[[ Data extract open ]]

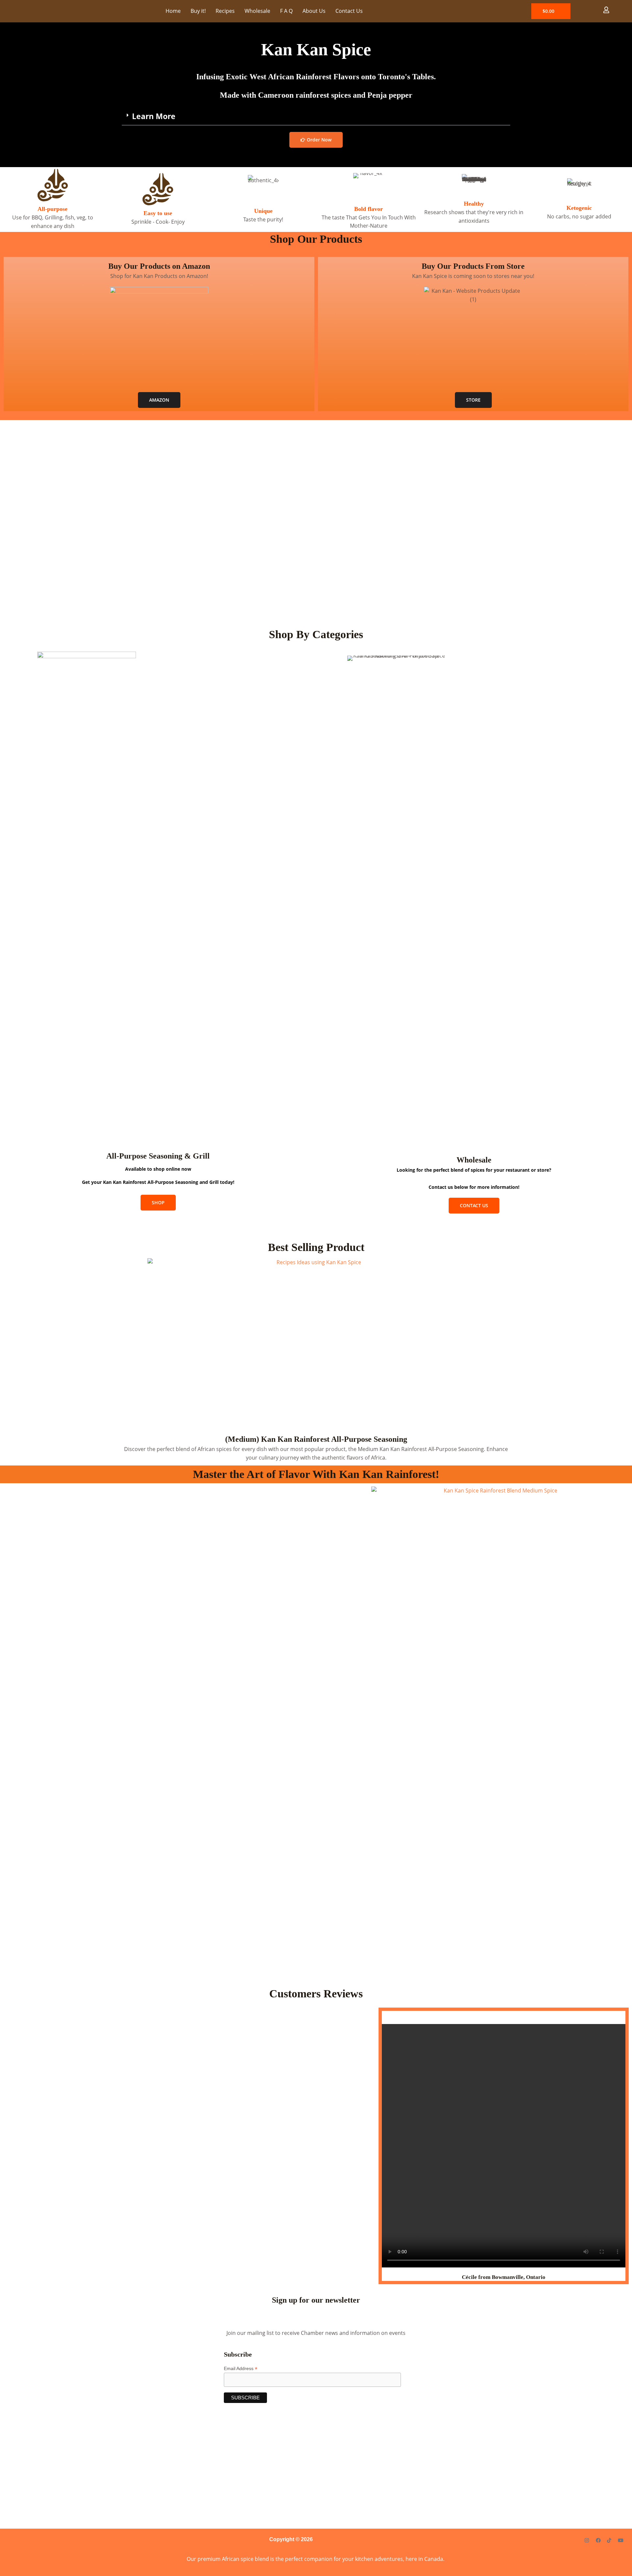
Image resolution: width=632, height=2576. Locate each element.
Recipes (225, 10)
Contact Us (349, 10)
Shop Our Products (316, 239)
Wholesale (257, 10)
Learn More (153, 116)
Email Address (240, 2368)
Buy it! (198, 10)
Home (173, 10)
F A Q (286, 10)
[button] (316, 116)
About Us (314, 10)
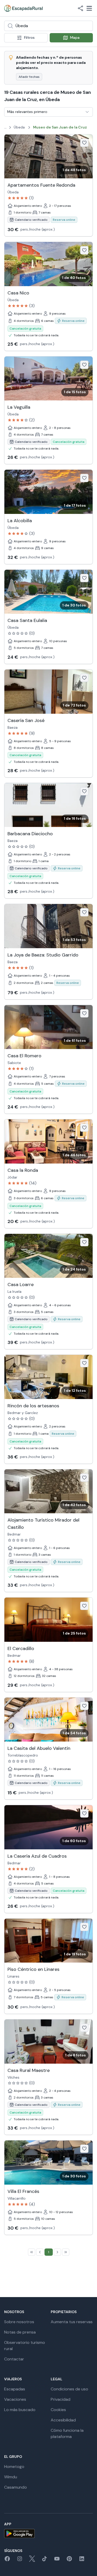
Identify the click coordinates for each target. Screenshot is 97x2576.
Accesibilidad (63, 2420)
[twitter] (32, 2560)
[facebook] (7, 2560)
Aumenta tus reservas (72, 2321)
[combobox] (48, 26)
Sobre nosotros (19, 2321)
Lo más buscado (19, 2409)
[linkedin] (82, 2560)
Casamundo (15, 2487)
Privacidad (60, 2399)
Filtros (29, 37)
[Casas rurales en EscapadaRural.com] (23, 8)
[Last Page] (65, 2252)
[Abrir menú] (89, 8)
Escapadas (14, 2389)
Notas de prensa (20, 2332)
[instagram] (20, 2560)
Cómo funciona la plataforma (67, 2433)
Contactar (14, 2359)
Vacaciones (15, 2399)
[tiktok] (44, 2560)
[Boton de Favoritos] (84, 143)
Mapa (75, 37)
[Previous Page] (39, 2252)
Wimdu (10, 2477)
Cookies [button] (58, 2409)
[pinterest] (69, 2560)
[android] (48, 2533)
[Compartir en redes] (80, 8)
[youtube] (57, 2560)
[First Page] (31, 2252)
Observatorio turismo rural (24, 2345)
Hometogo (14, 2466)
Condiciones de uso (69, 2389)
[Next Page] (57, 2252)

[[ Data extract closed ]]
[[ Data extract open ]]

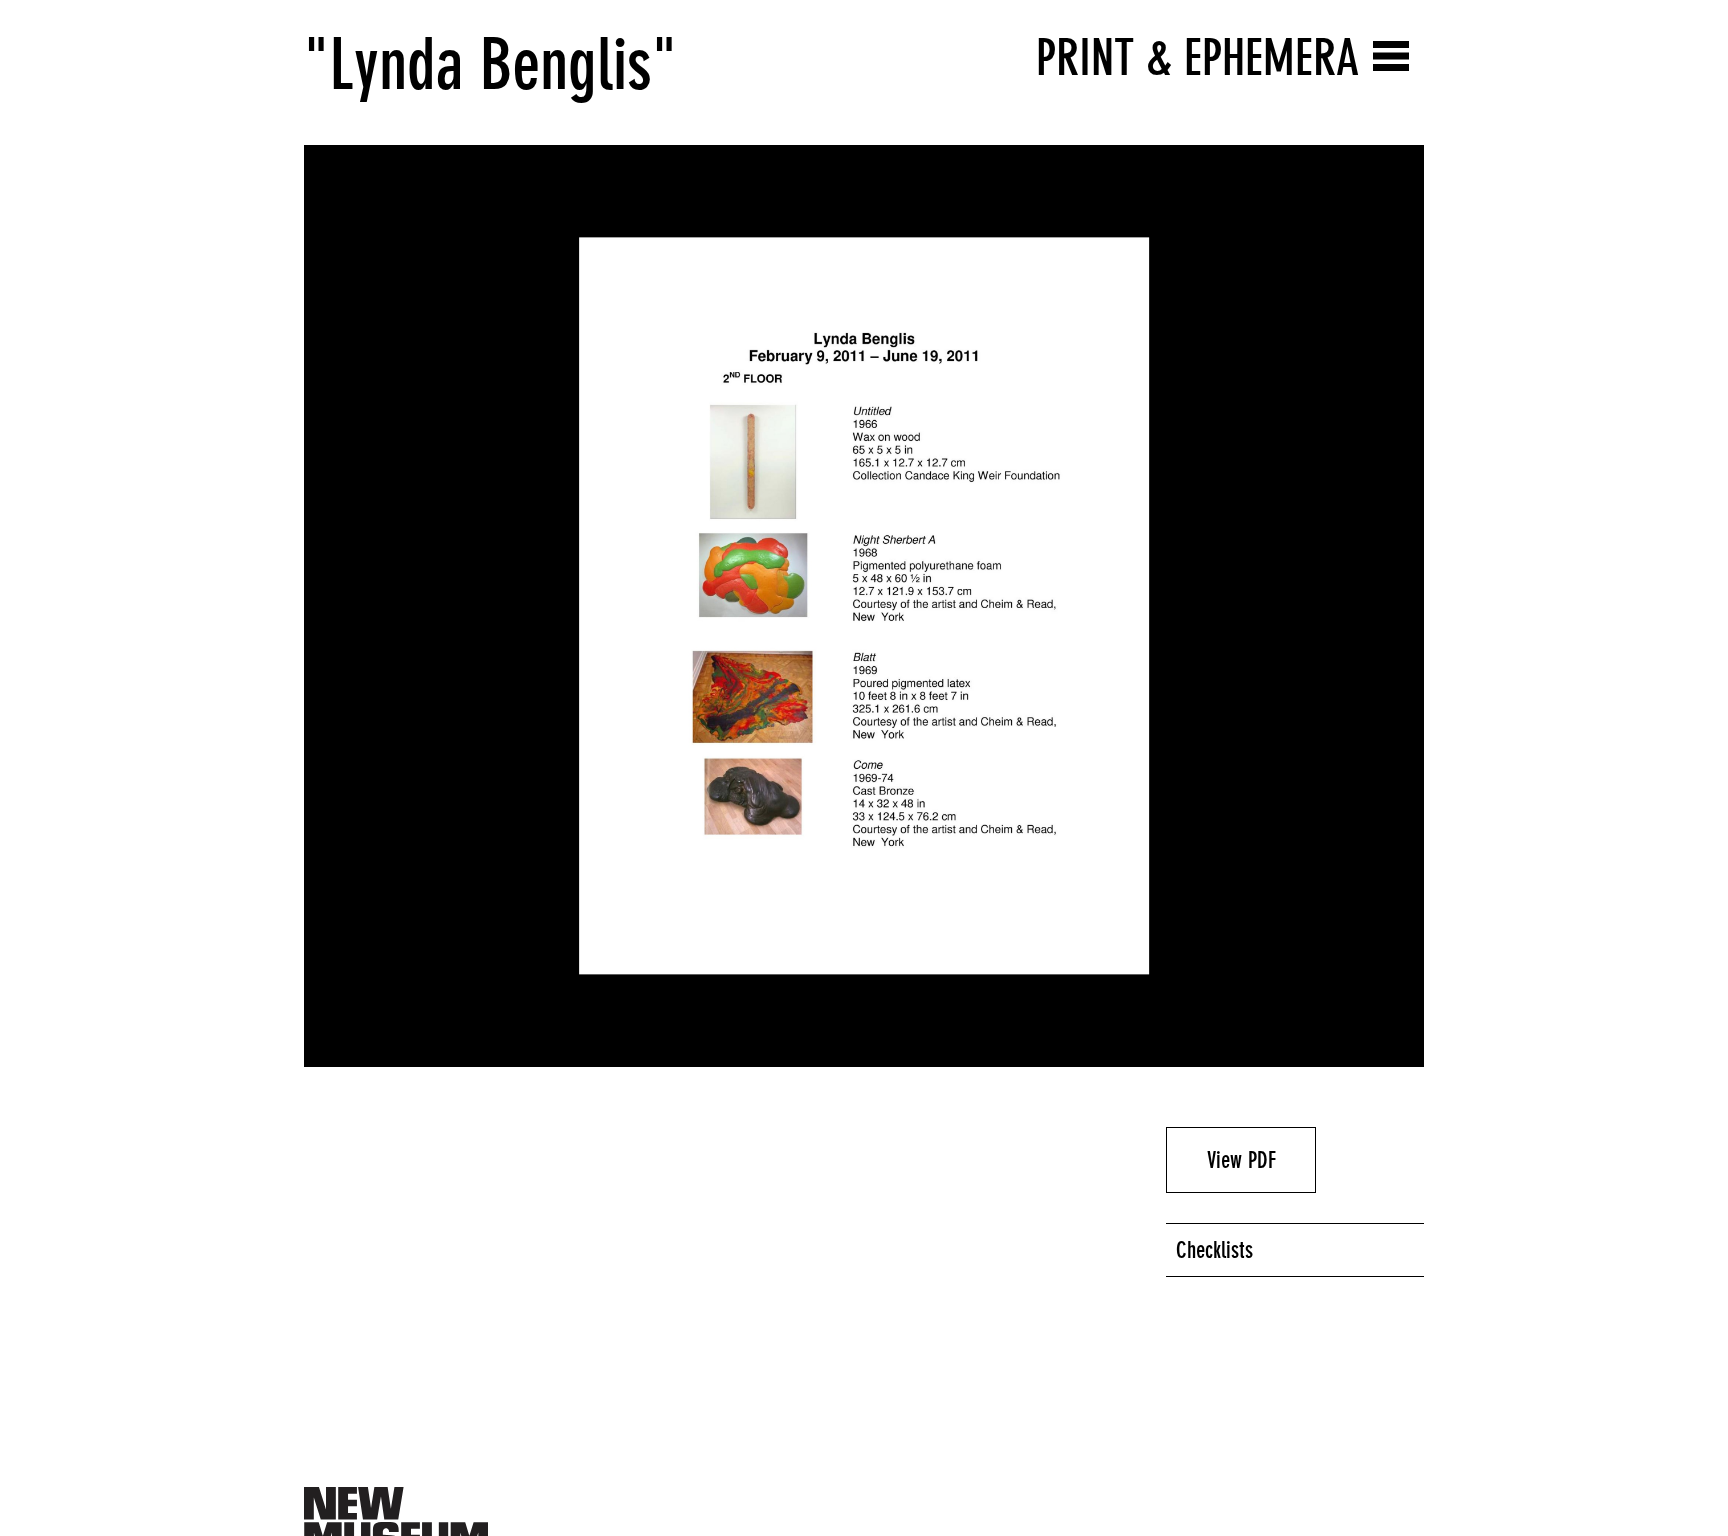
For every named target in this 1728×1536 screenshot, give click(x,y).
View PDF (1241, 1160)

[[ Data extract closed ]]

Above is a listing; print exactly its lines from the one with "Notas de prensa (20, 2332)" through the one with "Wimdu (10, 2477)", and no other lines.

__Answer space__.
Notas de prensa (20, 2332)
[instagram] (20, 2560)
Cómo funciona la plataforma (67, 2433)
Contactar (14, 2359)
Vacaciones (15, 2399)
[tiktok] (44, 2560)
[Boton de Favoritos] (84, 143)
Mapa (75, 37)
[Previous Page] (39, 2252)
Wimdu (10, 2477)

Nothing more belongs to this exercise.